Gather, from the listing beneath this task, every line holding the string "chocolate".

# PROVIDED INFORMATION:
|---|
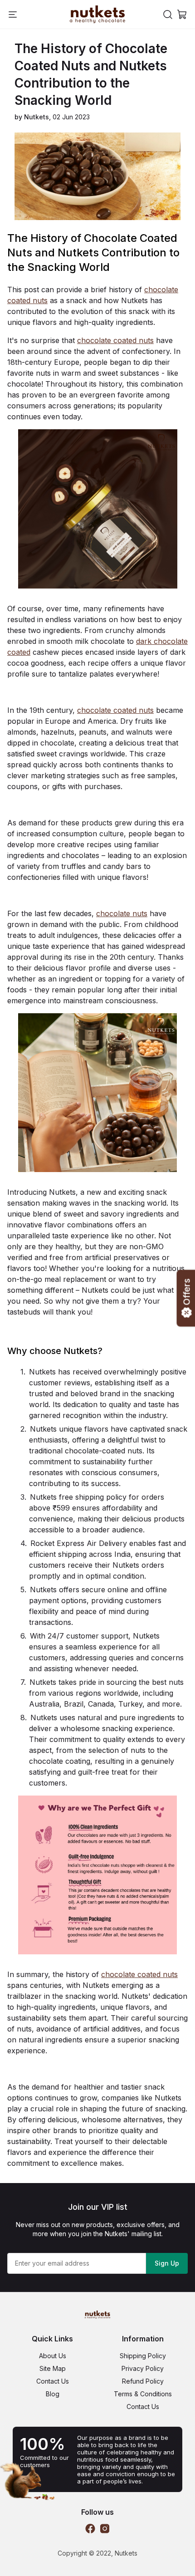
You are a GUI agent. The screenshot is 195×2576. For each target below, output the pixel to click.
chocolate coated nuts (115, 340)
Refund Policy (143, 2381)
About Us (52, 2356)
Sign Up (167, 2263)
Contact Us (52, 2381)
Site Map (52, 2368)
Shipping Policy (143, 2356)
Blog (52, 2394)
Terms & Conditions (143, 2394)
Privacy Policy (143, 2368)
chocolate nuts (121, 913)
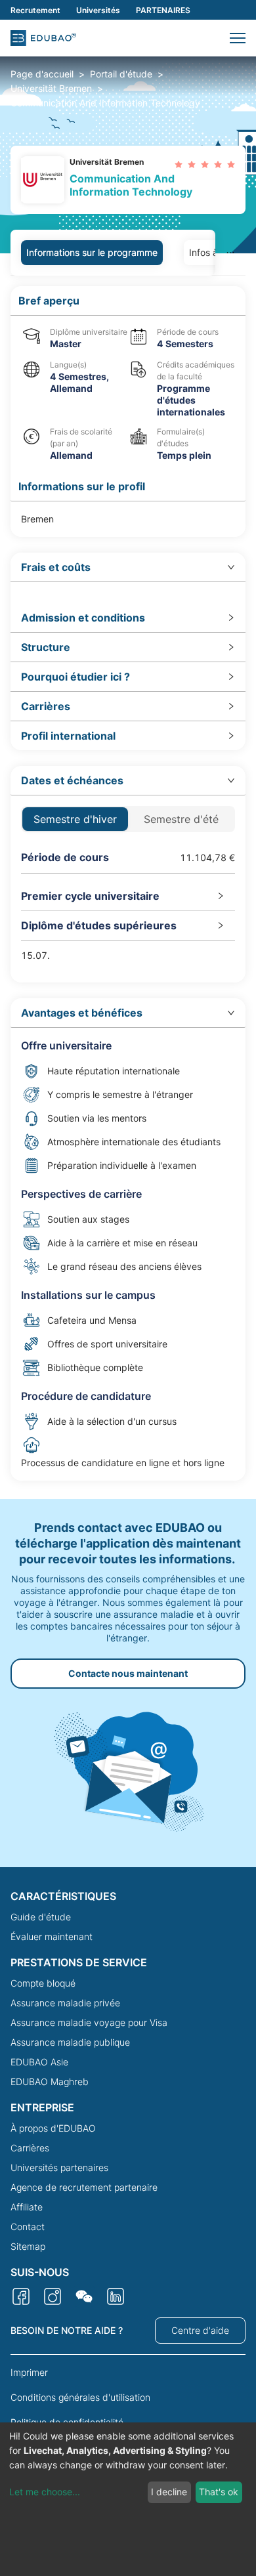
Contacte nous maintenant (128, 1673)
|---|
# SOLVED PROBLEM:
chocolate coated nuts (115, 340)
chocolate nuts (121, 913)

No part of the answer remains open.